Сердце у него билось толчками, мешая дышать. В начале года его отец пережил инфаркт. Неужели и с ним происходит то же самое? Недаром он никогда не любил говорить с чужими людьми — он вообще был не большой любитель разговоров. Джон Муди был сторонник спокойствия и порядка. Архитектура предполагала наличие правил, на которые можно положиться. Он был приверженцем чистой линии и четкой формы, без выкрутасов и нагромождений. Терпеть не мог всякого рода муть.
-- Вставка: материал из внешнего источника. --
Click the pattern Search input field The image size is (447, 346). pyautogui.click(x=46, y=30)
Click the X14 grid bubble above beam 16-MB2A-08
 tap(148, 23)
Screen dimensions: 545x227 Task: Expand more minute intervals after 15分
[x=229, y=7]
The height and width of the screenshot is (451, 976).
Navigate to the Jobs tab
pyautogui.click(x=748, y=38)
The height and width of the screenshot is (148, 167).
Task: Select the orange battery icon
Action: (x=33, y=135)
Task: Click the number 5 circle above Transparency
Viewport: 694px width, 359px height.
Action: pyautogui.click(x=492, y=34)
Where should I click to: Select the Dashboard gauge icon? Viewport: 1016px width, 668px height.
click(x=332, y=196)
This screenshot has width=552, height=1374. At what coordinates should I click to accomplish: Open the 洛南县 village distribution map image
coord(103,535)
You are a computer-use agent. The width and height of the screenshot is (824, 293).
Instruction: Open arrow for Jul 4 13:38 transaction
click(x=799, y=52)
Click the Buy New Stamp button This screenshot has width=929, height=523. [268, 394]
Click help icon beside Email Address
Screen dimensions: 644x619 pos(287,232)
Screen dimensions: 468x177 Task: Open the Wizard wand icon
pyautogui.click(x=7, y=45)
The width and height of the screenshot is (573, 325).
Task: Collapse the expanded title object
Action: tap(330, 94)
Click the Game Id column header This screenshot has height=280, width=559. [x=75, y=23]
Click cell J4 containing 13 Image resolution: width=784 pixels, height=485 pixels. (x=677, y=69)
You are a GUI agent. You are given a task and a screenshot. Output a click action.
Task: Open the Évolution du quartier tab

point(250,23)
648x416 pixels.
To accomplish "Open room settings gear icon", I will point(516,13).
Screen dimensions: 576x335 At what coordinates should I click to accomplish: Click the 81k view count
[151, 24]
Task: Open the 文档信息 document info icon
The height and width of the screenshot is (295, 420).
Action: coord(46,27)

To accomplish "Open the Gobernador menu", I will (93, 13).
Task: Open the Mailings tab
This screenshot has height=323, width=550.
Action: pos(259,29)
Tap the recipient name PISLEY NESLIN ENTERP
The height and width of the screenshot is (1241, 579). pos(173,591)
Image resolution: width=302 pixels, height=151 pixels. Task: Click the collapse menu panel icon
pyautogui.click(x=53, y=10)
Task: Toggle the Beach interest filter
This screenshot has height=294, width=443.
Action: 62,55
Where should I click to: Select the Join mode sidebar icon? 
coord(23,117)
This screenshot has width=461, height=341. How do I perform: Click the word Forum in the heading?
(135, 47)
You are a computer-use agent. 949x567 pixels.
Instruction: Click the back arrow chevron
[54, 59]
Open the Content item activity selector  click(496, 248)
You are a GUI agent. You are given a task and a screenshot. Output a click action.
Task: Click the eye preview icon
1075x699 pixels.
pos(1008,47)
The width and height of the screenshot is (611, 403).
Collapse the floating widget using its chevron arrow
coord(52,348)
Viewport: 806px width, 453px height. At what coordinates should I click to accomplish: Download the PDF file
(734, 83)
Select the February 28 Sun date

Арлин пробежала глазами указания, которыми Джона снабдил на дорогу сосед по комнате. Все было неправильно.
— Если вам в Смиттаун, то, не доезжая до порта, сворачиваете у перекрестка на запад. Проедете четыре городка, и следующий — ваш.
— Так далеко? — Весь семестр Джон Муди работал в университете как проклятый, стараясь отличиться, и сейчас как-то разом обессилел. — Я и не заметил, до чего устал.
Арлин это понимала.
— Иной раз не чувствуешь усталости, пока не закроешь глаза.
Спешить особо было, кажется, некуда. Время зависло, оно остановило свой ход. Они зашли в дом, и Джон Муди прилег на кушетку. Вытянул длинные ноги с большими ступнями. Он легко засыпал — не помнил, когда в последний раз видел сон.
— Я всего на минутку, — сказал он. — Только чуточку приду в себя.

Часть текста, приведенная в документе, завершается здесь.